Document segment -
________________________________________
Acknowledging and Repairing Harmful Description in PHS Collections
As a researcher or someone interested in learning more about the past, you may have spent a lot of time exploring online databases for resources related to your topic of interest. During those hours of searching, you might stumble across some terminology that makes you pause. For example, you might discover colonial language related to Christian missionary work that elevates the white Protestant values as superior to other cultures. Or you might encounter a biography of a Native American boarding school that doesn’t depict a truthful or complex story of indigenous students’ experiences. Issues like these are common in archives. However, there’s been a growing awareness among cultural institutions to consider how our description practices can reinforce bias and cause harm to marginalized communities. To address this, many institutions – including here at the Presbyterian Historical Society – are doing reparative description work.
Reparative description is the practice of revisiting, reconsidering, and ultimately adjusting the way we as archives describe or characterize marginalized groups, especially when our description inflicts harm. It is our responsibility to handle their stories in a more intentional way. But reparative work is labor intensive and requires a lot of care and research to ensure that we’re describing our collections with appropriate or community-preferred terminology. As the national archives of the PC(USA), PHS has a lot of collections that need to be evaluated. Our vast collections live online through our multiple discovery systems, including a digital archive, databases, catalogs, and published finding aids—all of which may include outdated language.
To tackle this work, we formed a Reparative Description Committee at PHS consisting of Allison Davis (Digital Collections Specialist), Nick Skaggs (Processing Archivist), and Elaine Shilstut (Cataloging and Metadata Librarian). This committee was tasked with developing policies and workflows for a more inclusive approach to describing collections.
As a team, we decided a first step would be to write a public-facing Statement on Harmful Language in our collections. Because there is now a greater awareness among cultural institutions that neutral language is a myth, many institutions are posting statements that acknowledge the presence of biased, offensive, and outdated language in the description of collection materials. In addition, our statement outlines the steps that we are taking to redress offensive description.
Fortunately, we did not need to create our statement from scratch because in January of 2020, PHS issued a Digital Collection Offensive Language Policy for Pearl, our digital repository. We used that Policy as our starting point, retaining the paragraph that asserted our commitment to correcting harmful description of marginalized communities. However, a key difference is that in our revision we addressed library, archival, and digital collections in a single statement, understanding that patrons don’t necessarily make distinctions between discovery platforms. We also consulted statements issued by other institutions and adapted portions with a citation.
We had many goals in writing our statement. We aimed to acknowledge harm caused by our description, and to acknowledge that we may have contributed to the erasure of complex or truthful histories. We wanted to acknowledge our own biases, as we often describe communities that we are not members of ourselves. We wanted to assert that as an archive, we are committed to maintaining historical accuracy. Therefore, mitigating harm may mean adding important context to our descriptions rather than changing language itself. We wanted to acknowledge that reparative description is very much a work in progress. We need to accept that we will fail in our efforts, but are still committed to doing better, learning from our mistakes, and trying again.
________________________________________
The exercise - What policy did the Presbyterian Historical Society issue in January 2020, according to the text on harmful description?

Information supplied -
________________________________________
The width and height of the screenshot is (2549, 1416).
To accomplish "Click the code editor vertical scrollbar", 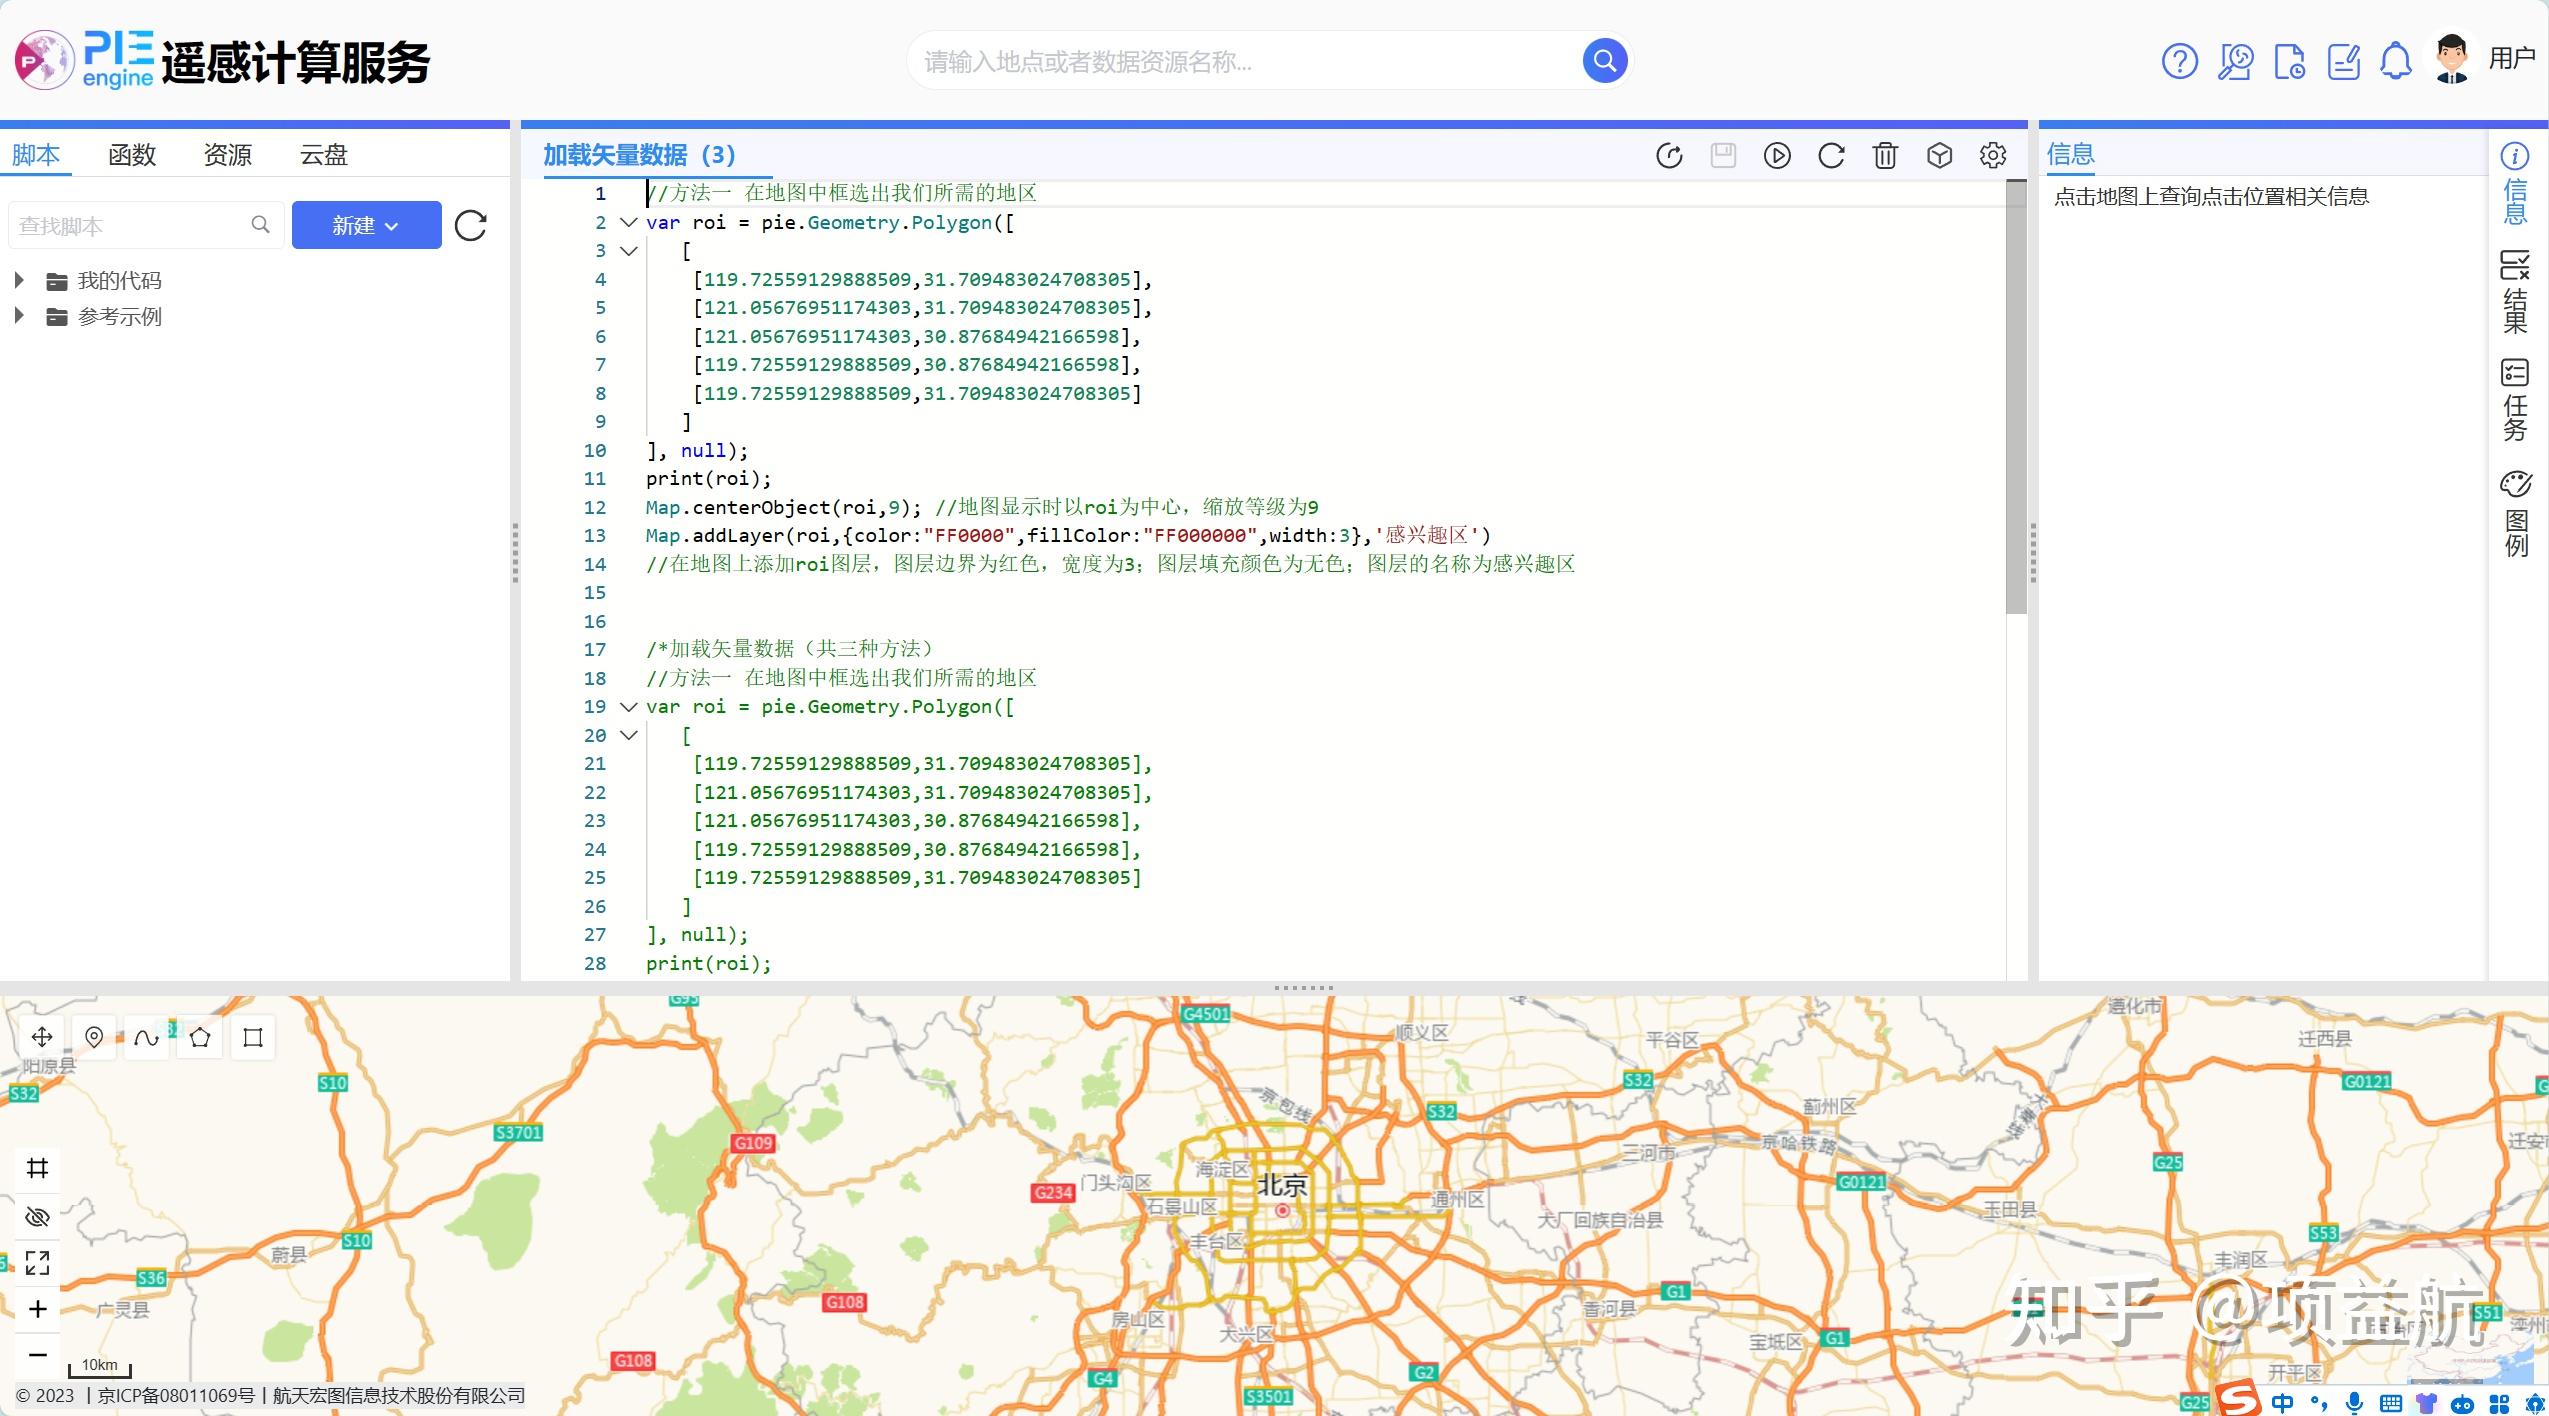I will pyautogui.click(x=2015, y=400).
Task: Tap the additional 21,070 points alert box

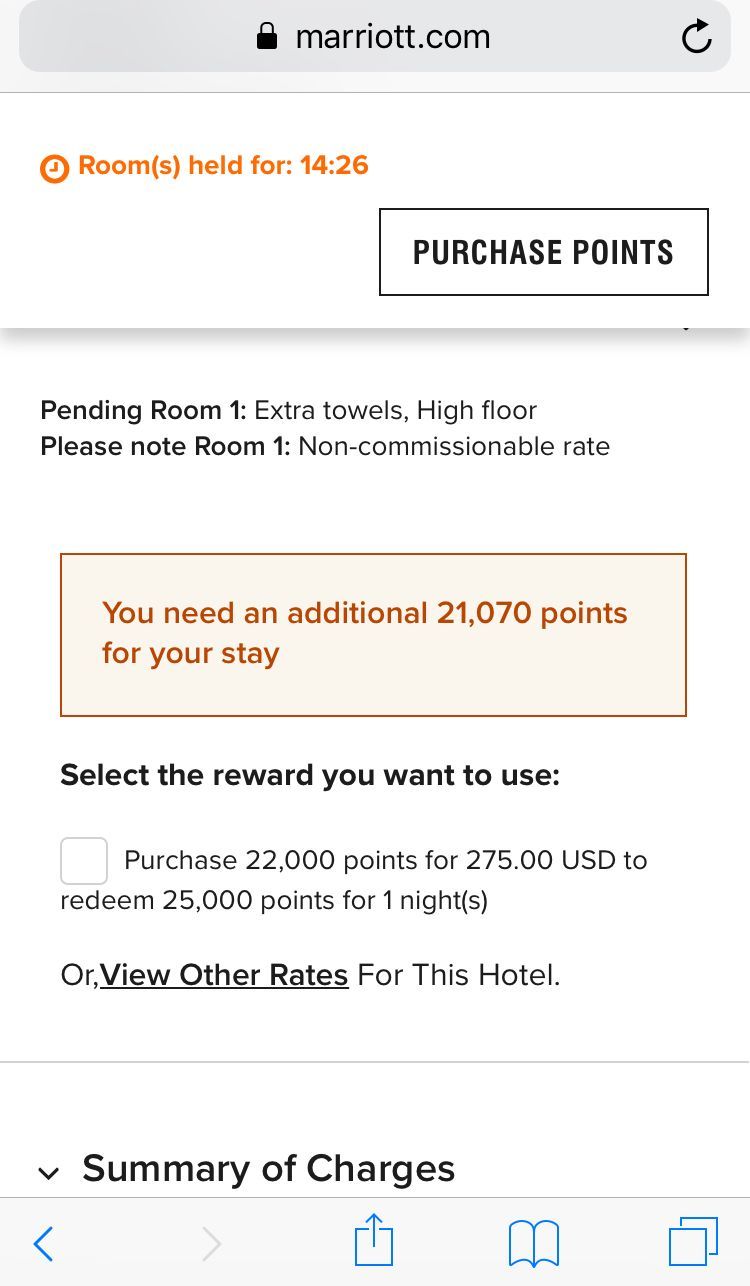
________________________________________
Written response - It issued a Digital Collection Offensive Language Policy for Pearl, its digital repository.